### EXERCISE
From the material below, work out how many lines contain "Viewport" and answer with the number only.

### EXERCISE INPUTS

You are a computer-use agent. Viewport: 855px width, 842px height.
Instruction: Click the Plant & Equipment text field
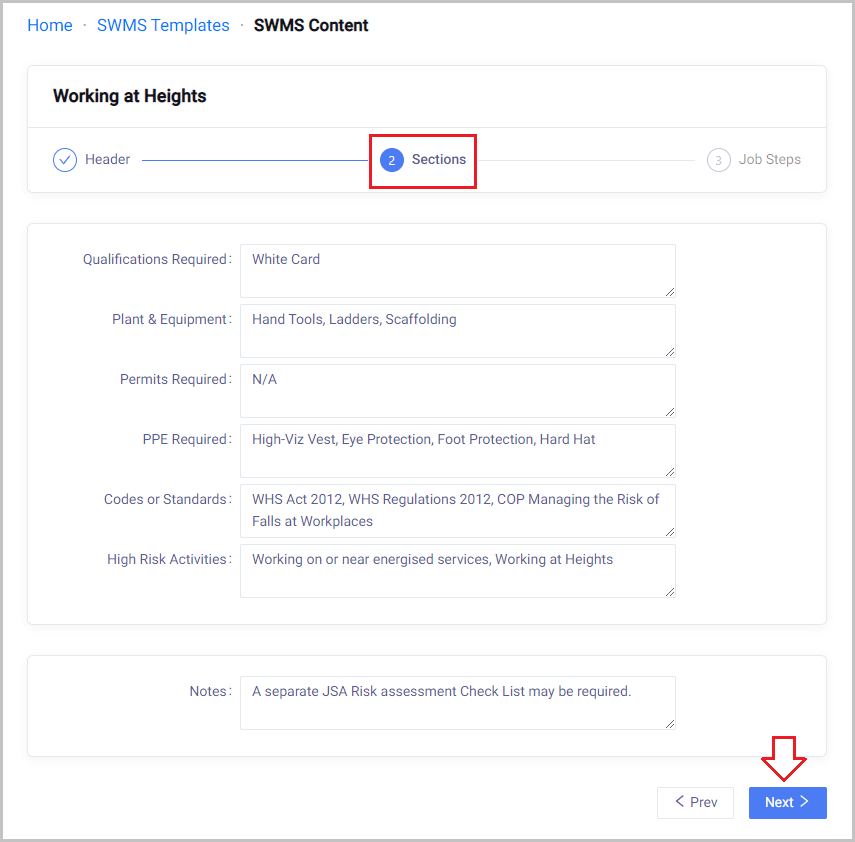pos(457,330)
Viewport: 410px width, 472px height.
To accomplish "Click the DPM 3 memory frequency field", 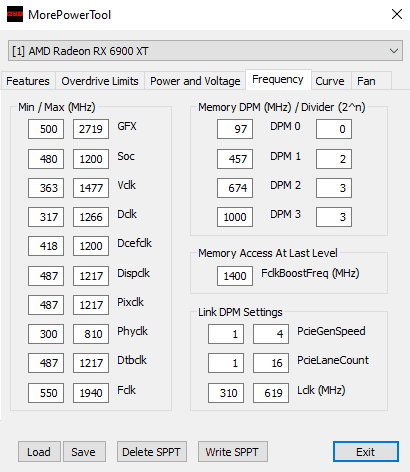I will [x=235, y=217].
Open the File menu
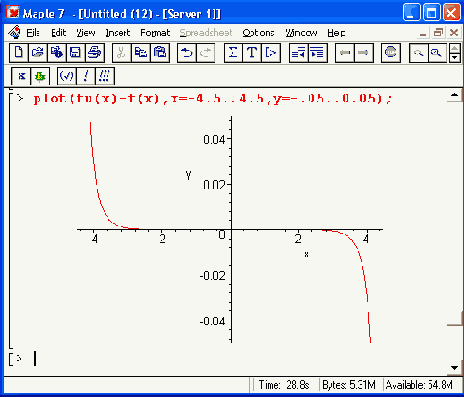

* * *

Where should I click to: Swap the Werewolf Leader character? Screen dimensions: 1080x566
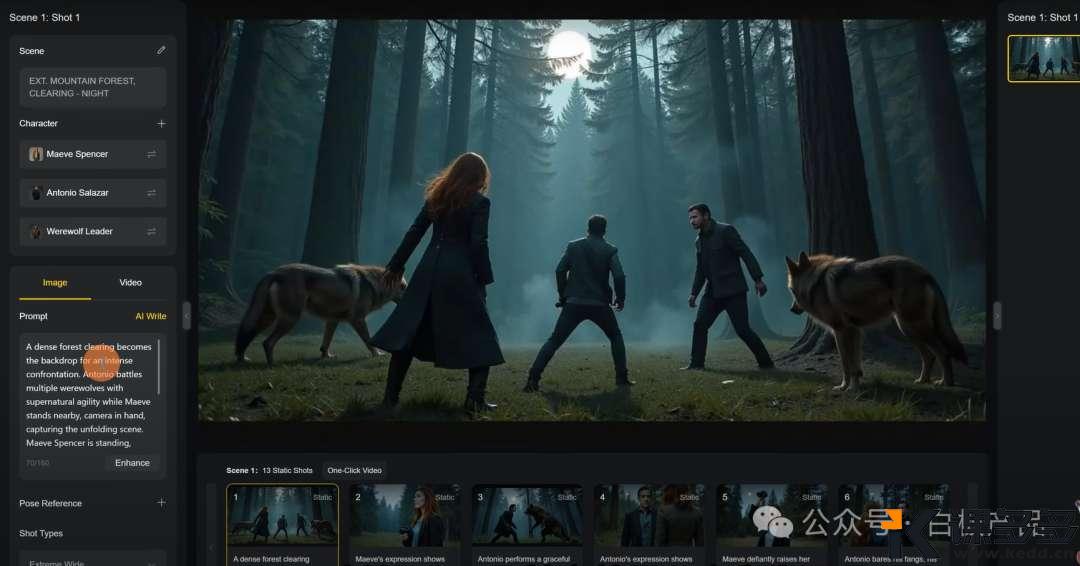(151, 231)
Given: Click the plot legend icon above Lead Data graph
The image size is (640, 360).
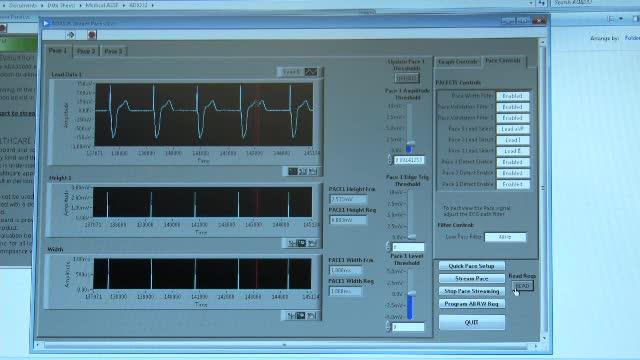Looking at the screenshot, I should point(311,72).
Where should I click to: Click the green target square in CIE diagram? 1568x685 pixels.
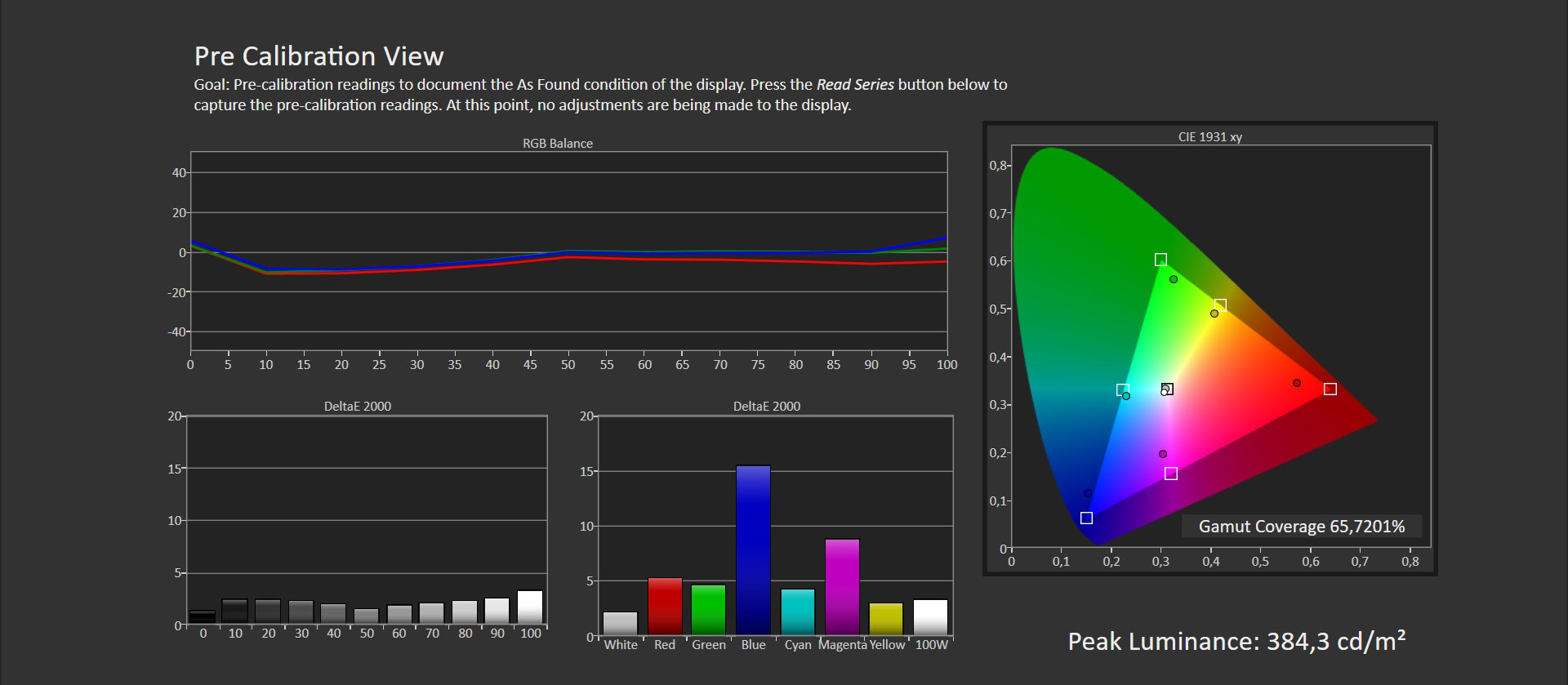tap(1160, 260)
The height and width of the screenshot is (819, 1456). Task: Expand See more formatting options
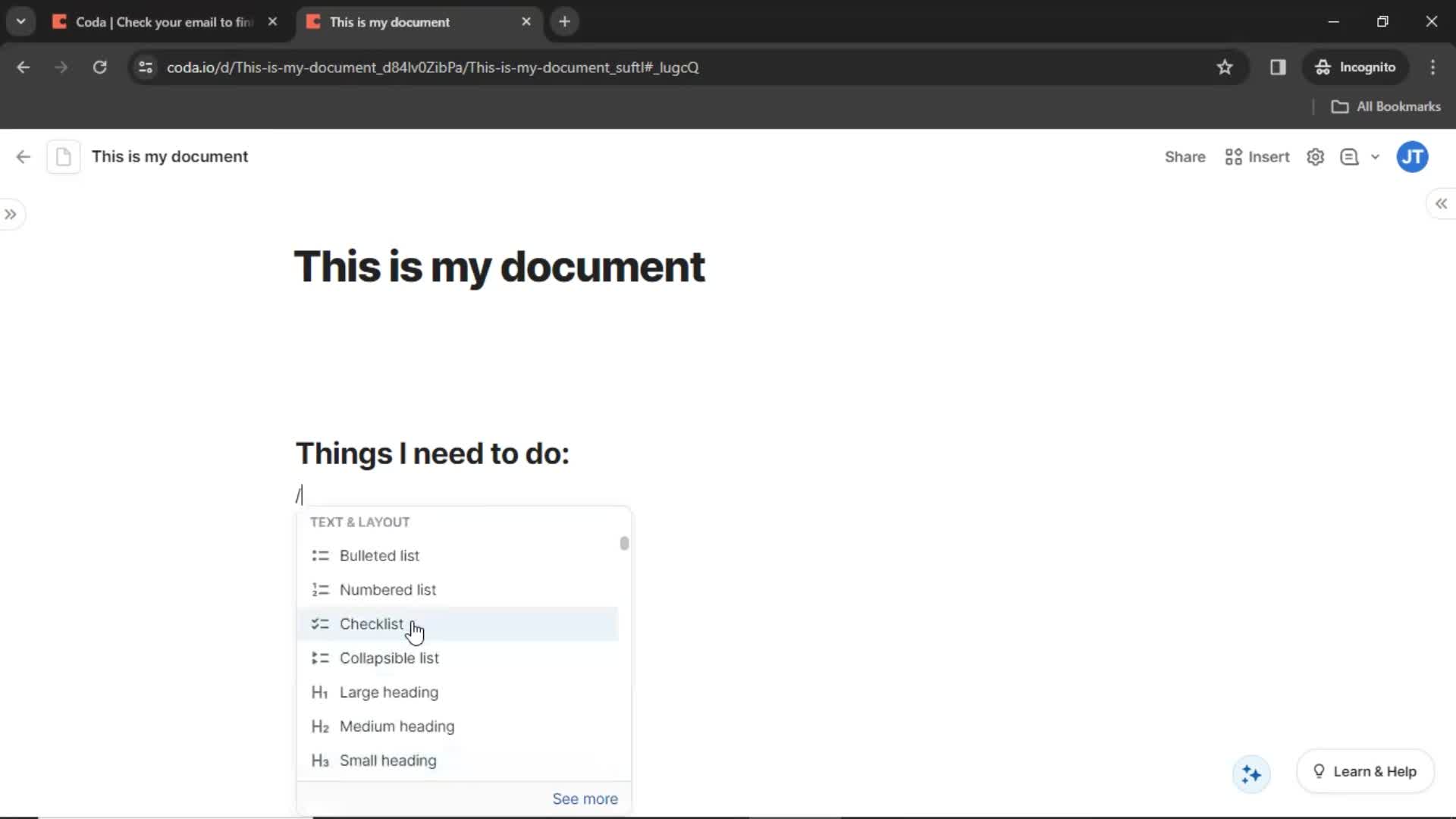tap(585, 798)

### TASK ANSWER
2